───── Given records ─────
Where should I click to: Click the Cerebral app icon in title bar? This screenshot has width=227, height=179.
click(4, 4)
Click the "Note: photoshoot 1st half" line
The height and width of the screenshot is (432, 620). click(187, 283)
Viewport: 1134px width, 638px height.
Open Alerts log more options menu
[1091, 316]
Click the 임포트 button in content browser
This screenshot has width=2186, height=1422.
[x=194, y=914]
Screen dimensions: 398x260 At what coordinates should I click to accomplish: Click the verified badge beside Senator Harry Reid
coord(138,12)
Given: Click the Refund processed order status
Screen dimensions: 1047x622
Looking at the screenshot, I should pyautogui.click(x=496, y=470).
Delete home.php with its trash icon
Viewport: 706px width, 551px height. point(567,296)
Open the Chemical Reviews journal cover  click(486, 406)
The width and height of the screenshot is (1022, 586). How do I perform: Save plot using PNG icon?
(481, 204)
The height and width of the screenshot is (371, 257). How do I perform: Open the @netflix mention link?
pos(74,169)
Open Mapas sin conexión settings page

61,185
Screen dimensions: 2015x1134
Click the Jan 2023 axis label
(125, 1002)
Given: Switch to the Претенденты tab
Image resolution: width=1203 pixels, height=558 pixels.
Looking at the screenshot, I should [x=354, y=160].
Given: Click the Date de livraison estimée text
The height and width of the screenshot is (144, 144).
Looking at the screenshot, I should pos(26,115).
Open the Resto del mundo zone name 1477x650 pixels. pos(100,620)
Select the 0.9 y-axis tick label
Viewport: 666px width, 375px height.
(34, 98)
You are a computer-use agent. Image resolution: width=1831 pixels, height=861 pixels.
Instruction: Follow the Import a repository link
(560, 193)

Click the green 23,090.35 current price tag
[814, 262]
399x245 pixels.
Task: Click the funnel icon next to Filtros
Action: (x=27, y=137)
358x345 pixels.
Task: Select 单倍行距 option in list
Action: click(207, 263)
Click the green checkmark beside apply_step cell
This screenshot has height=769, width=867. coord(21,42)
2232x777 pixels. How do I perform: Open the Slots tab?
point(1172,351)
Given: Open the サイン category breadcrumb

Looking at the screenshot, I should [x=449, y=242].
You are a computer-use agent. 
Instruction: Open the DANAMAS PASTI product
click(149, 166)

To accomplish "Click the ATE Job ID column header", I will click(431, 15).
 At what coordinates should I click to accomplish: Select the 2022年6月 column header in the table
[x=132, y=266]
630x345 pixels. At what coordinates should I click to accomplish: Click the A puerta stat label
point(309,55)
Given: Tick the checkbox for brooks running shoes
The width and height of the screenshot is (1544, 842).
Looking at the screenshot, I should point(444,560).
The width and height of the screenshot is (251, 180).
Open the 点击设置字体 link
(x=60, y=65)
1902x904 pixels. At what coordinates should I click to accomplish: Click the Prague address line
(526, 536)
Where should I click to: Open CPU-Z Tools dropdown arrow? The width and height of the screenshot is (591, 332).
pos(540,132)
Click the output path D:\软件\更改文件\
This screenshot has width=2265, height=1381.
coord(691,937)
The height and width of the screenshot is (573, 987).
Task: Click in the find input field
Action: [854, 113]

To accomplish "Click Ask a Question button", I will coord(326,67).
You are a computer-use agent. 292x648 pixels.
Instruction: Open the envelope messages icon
─────
[Written request] Recast the rows between the lines holding "Given: Click the Date" and "Looking at the screenshot, I should [x=449, y=242].", inclusive, as a numbered list, leaving out blank lines.

[Output]
1. Given: Click the Date de livraison estimée text
2. The height and width of the screenshot is (144, 144).
3. Looking at the screenshot, I should pos(26,115).
4. Open the Resto del mundo zone name 1477x650 pixels. pos(100,620)
5. Select the 0.9 y-axis tick label
6. Viewport: 666px width, 375px height.
7. (34, 98)
8. You are a computer-use agent. Image resolution: width=1831 pixels, height=861 pixels.
9. Instruction: Follow the Import a repository link
10. (560, 193)
11. Click the green 23,090.35 current price tag
12. [814, 262]
13. 399x245 pixels.
14. Task: Click the funnel icon next to Filtros
15. Action: (x=27, y=137)
16. 358x345 pixels.
17. Task: Select 单倍行距 option in list
18. Action: click(207, 263)
19. Click the green checkmark beside apply_step cell
20. This screenshot has height=769, width=867. coord(21,42)
21. 2232x777 pixels. How do I perform: Open the Slots tab?
22. point(1172,351)
23. Given: Open the サイン category breadcrumb
24. Looking at the screenshot, I should [x=449, y=242].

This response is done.